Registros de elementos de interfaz
>>>>

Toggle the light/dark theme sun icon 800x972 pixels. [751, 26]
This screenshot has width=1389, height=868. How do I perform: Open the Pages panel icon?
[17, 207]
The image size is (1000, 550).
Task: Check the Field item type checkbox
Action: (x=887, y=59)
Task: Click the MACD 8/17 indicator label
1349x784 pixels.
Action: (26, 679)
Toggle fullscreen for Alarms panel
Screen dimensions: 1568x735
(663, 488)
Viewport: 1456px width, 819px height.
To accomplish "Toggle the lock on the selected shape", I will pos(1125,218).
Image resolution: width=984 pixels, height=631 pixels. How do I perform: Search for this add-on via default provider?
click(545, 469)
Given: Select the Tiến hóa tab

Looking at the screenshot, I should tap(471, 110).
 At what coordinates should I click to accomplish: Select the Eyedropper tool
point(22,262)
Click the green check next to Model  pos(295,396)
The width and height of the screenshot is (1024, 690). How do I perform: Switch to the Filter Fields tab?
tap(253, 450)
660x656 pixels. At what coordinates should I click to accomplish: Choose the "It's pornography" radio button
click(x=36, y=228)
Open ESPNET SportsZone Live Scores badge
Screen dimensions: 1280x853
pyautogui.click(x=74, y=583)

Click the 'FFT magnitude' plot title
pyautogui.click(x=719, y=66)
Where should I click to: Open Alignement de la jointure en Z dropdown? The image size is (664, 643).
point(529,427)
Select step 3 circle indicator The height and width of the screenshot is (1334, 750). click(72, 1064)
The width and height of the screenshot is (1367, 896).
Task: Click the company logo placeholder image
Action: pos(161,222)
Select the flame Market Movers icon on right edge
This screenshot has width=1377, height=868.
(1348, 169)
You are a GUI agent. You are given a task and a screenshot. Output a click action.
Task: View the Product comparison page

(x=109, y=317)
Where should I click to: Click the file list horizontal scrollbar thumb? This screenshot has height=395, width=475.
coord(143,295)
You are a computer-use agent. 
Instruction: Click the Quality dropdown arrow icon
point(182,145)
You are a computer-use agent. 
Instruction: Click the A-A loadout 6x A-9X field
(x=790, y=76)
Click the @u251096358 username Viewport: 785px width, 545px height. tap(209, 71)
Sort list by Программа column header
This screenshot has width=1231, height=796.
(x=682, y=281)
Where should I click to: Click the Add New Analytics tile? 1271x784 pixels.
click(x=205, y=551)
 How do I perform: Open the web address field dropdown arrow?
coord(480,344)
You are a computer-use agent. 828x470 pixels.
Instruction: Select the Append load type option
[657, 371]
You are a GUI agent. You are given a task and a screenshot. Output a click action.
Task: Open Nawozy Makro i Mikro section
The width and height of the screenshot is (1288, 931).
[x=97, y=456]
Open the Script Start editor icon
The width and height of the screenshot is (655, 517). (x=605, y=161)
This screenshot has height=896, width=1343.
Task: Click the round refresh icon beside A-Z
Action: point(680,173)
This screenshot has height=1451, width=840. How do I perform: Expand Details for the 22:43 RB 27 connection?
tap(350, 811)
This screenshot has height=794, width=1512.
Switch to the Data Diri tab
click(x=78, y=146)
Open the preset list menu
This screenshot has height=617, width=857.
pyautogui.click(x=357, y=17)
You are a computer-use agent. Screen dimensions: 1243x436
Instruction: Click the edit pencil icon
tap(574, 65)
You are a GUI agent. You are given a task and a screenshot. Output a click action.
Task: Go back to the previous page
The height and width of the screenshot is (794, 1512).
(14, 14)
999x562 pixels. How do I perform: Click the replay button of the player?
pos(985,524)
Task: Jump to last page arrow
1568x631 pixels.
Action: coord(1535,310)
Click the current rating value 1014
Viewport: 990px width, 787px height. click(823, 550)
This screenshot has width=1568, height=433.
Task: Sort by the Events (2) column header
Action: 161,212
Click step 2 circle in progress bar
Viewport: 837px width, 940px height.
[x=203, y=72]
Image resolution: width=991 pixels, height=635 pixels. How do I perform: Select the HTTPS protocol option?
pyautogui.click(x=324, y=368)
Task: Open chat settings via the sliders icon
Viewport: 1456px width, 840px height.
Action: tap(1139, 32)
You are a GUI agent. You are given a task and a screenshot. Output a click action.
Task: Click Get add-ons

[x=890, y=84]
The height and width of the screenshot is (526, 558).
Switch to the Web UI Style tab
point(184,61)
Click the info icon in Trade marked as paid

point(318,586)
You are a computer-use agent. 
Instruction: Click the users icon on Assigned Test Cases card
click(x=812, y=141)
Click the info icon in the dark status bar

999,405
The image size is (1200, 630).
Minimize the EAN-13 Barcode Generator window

<<<<

Cita sin ningún cambio las líneas que van desde el comienzo de los registros hasta la línea que contiene "I will pos(1125,218).", ambas incluidas.

Toggle the light/dark theme sun icon 800x972 pixels. [751, 26]
This screenshot has width=1389, height=868. How do I perform: Open the Pages panel icon?
[17, 207]
The image size is (1000, 550).
Task: Check the Field item type checkbox
Action: (x=887, y=59)
Task: Click the MACD 8/17 indicator label
1349x784 pixels.
Action: (26, 679)
Toggle fullscreen for Alarms panel
Screen dimensions: 1568x735
(663, 488)
Viewport: 1456px width, 819px height.
To accomplish "Toggle the lock on the selected shape", I will pos(1125,218).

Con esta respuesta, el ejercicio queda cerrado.